## Material:
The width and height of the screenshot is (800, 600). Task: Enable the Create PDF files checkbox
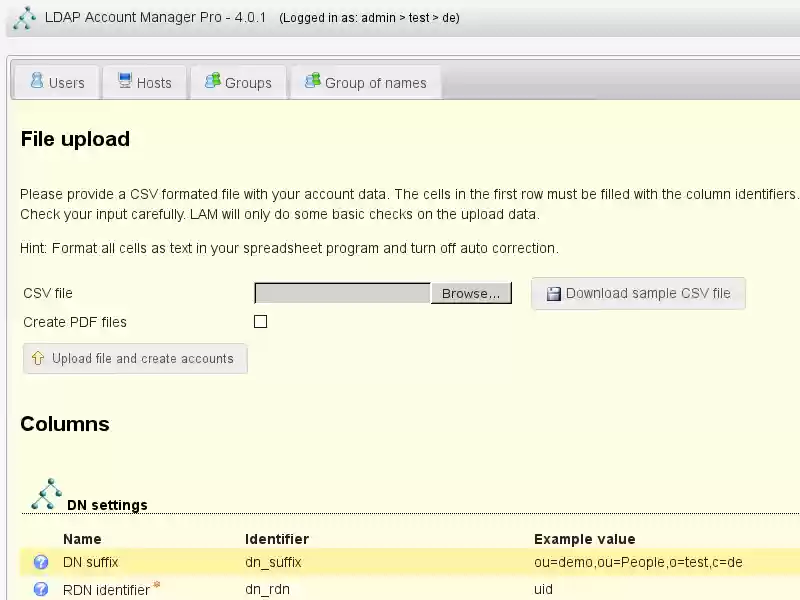[260, 321]
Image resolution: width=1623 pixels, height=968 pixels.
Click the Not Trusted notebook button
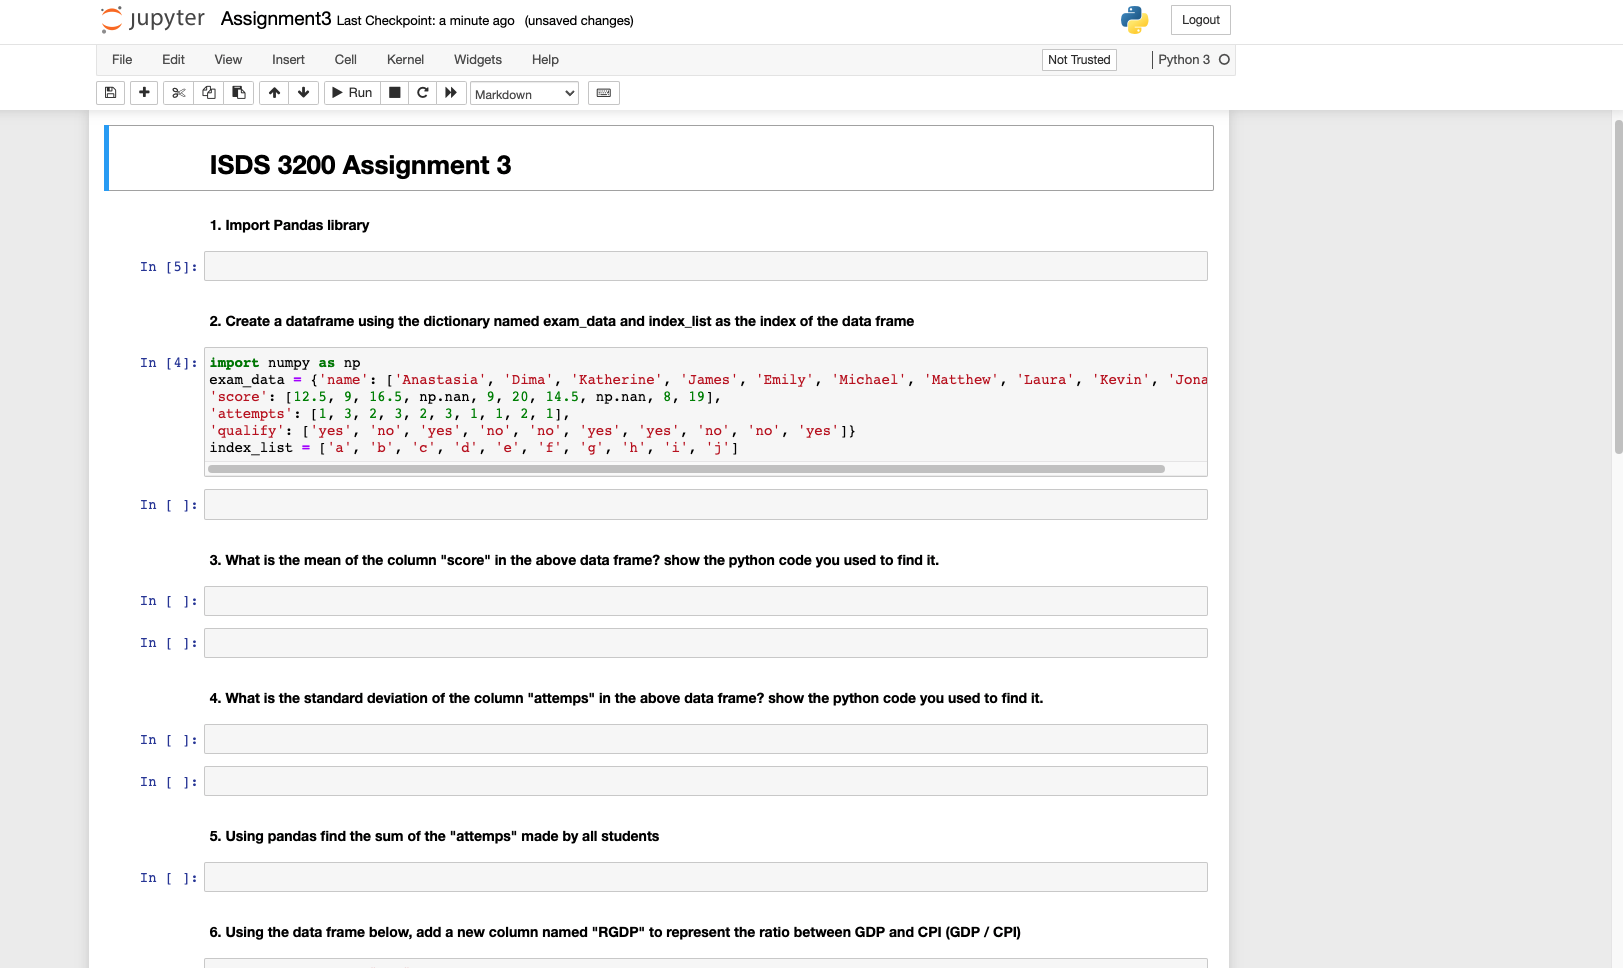(x=1079, y=59)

## Exercise directions:
Copy the lines above word for word, leaving out the pictures.

## Full answer:
The width and height of the screenshot is (800, 600). Task: Enable the Create PDF files checkbox
[260, 321]
Image resolution: width=1623 pixels, height=968 pixels.
Click the Not Trusted notebook button
(x=1079, y=59)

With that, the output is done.